BEGIN EXTRACT TO READ

BARRINGTON – Local food growers have celebrated giving back to the community for years, but this year it will be more formal.
Smart Farm of Barrington will host its first annual Farm to Barn Dinner from 5:30 to 9 p.m. Saturday, Sept. 6, at the Advocate Good Shepherd Hospital Barn, 450 W. Highway 22, in Barrington. The 100-seat, family-friendly affair is almost sold out, Smart Farm founder Kathy Gabelman said.
Gabelman, a Lake Barrington resident, dedicates her time March through November, along with several other volunteers, to grow produce in a 30 by 48-square foot "hoop house" on an acre of land at the hospital for one purpose – to feed the area's hungry. The group has two additional gardens on hospital grounds.
Smart Farm volunteers donated more than 6,700 pounds of produce to food pantries in Barrington, Cary Grove, Cuba Township, Carpentersville, Lake Zurich and Wauconda-Island Lake in 2013. The group, founded in 2008, meets Monday, Wednesday and Saturday mornings to plant and harvest.
Gabelman said the site's greenhouse, built in 2012 with a grant from the Barrington Area Community Foundation, is special because it allows volunteers to work rain or shine and to start planting seedlings in March, which would be difficult outdoors. Volunteers have already put in more than 500 hours of service this year, Gabelman added.
The upcoming community five-course meal, held at the site of Art in the Barn, will feature dishes from four local chefs and live music. Tickets are $100 per person. Gabelman said the event could turn into an annual tradition, depending on how the first one goes.
Zak Dolezal, chef and general manager of Duke's Alehouse and Kitchen in Crystal Lake, is in charge of coordinating the fare.
Dolezal said each chef – Dolezal, Michael Formichella of The Anvil Club in Algonquin, Anne Fitzgibbons of OMango in Naperville, Jessica Grelle of Mama Jess, and Dominic and Jessica Green of Gentleman Farmer – will source food locally to prepare bite-size appetizers, a main course and unique desserts.
Drinks will likely include wine and cocktails. Dishes will be passed family-style, Dolezal said.
What will Dolezal be preparing?
"Probably lemon-herb marinated and grilled chicken, collard greens and corn bread polenta," Dolezal said. "It's seasonal, rustic and something that's not on our regular menu at Duke's."
Dolezal said his dish will have a bit of a Southern influence.
The evening's produce will likely come from the Green family's organic farm in Barrington Hills, as well as other local farmers, Gabelman added.
According to the Illinois Food and Farming Jobs Act, the average meal in the state travels 1,500 miles before reaching the dinner table.
"It'll be really great to form new relationships with these chefs and farmers that I've never met," Dolezal said. "Plus, the food miles will be minimal. People are realizing how important food is and it's unique to have this opportunity in the suburbs. It's important to care about the food we put into our bodies."
In addition to donating 100 percent of every harvest, Gabelman said Smart Farm volunteers host cooking classes for those in need and occasionally donate kitchen appliances to families to make healthy meals in their home. A Frozen Zucchini 5K snowshoe race fundraiser is held in Barrington every January to benefit the organization.
Gabelman said the dinner event will be a way to give back to Smart Farm supporters.
"A community can be brought together with food," Gabelman said. "Local sustainable farming is a wonderful thing."

END EXTRACT TO READ
BEGIN COLLECTED DATA

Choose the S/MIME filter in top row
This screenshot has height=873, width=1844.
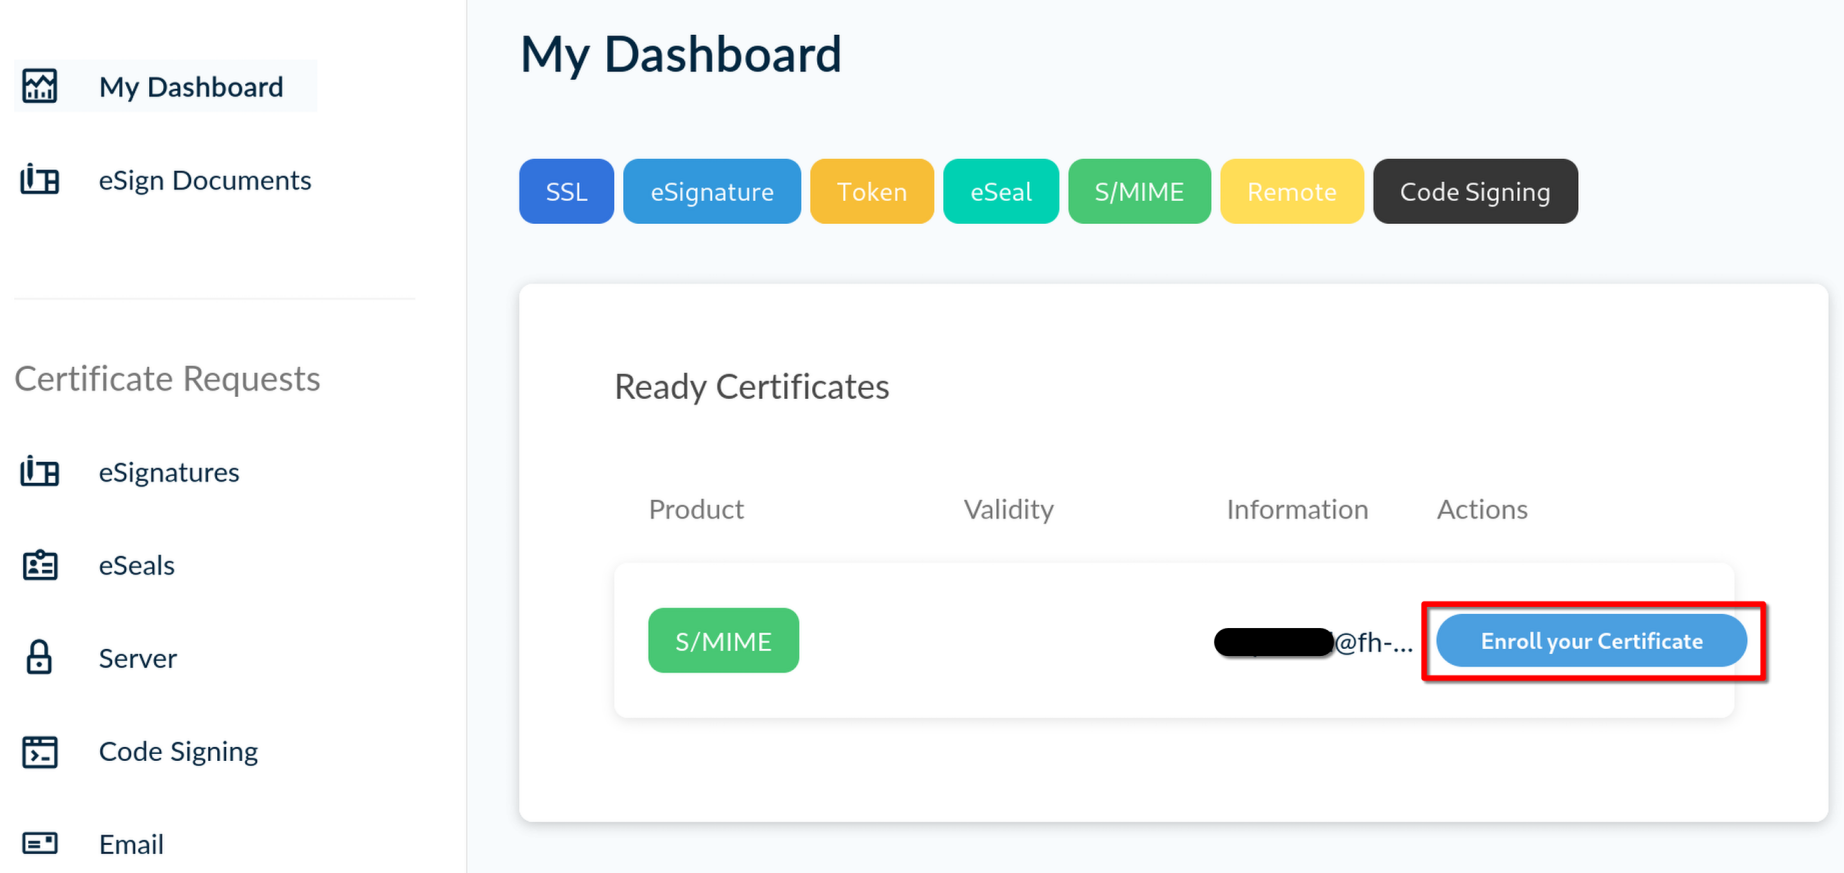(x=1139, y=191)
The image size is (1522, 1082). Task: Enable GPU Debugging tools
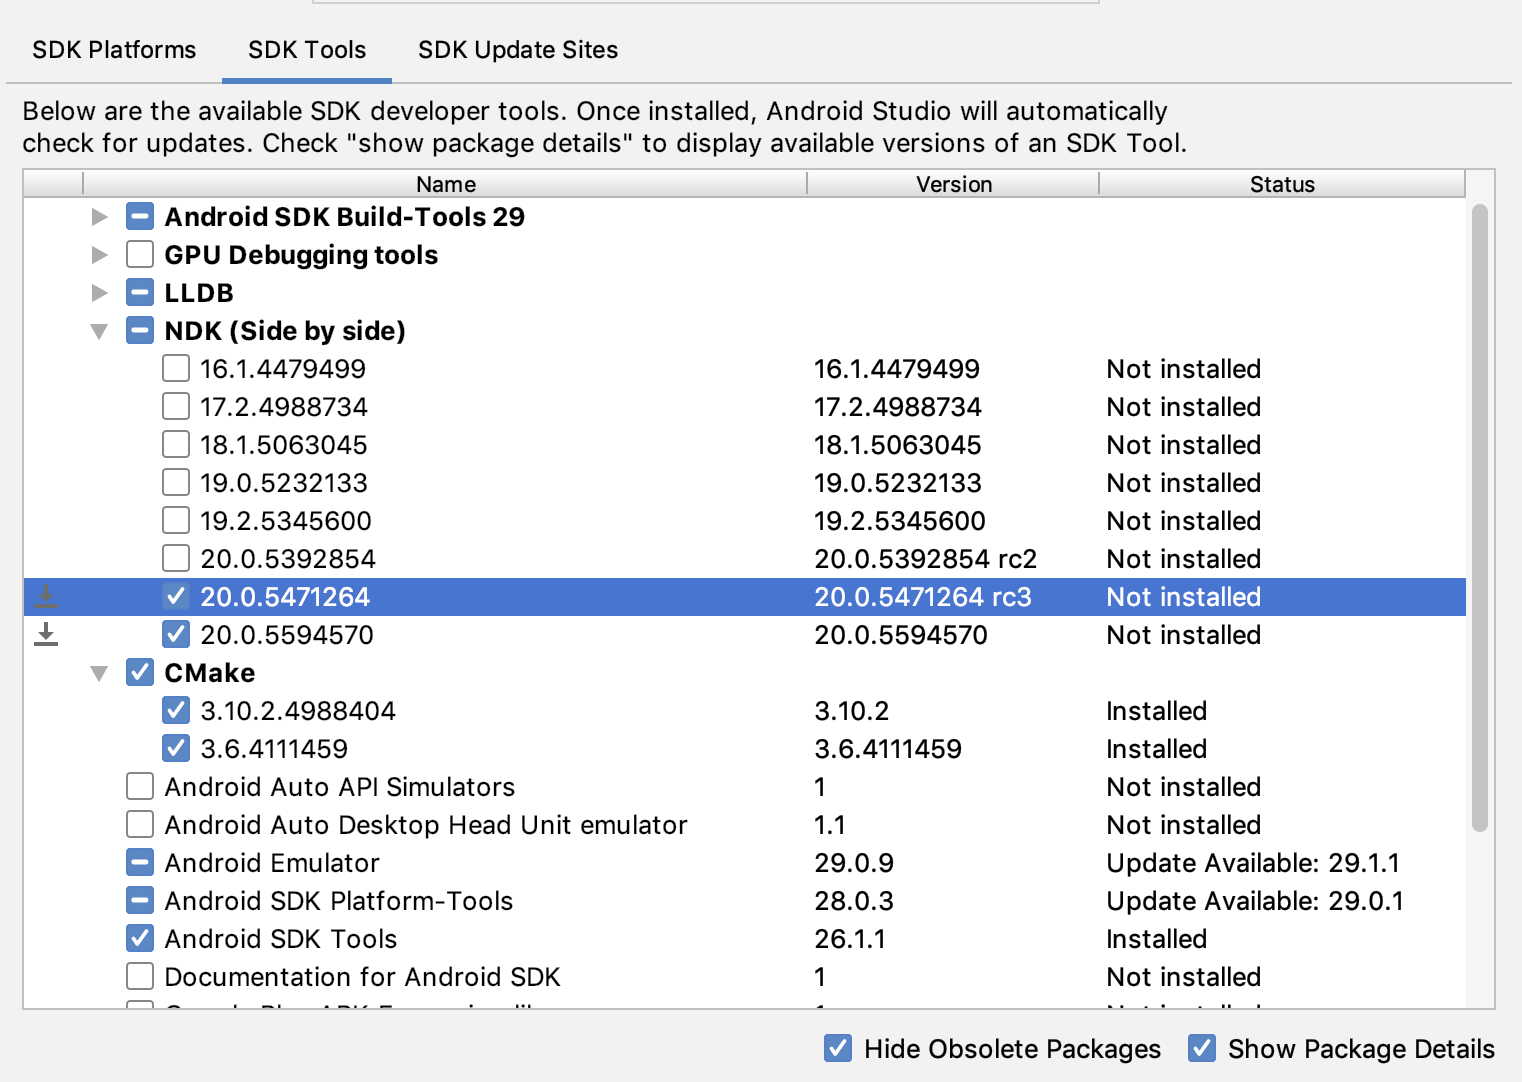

END COLLECTED DATA

_TO DO_
Copy the Smart Farm article between "Smart Farm of" and "on hospital grounds.", inclusive, substituting "helpers" for every instance of "volunteers".

_ANSWER SPACE_
Smart Farm of Barrington will host its first annual Farm to Barn Dinner from 5:30 to 9 p.m. Saturday, Sept. 6, at the Advocate Good Shepherd Hospital Barn, 450 W. Highway 22, in Barrington. The 100-seat, family-friendly affair is almost sold out, Smart Farm founder Kathy Gabelman said.
Gabelman, a Lake Barrington resident, dedicates her time March through November, along with several other helpers, to grow produce in a 30 by 48-square foot "hoop house" on an acre of land at the hospital for one purpose – to feed the area's hungry. The group has two additional gardens on hospital grounds.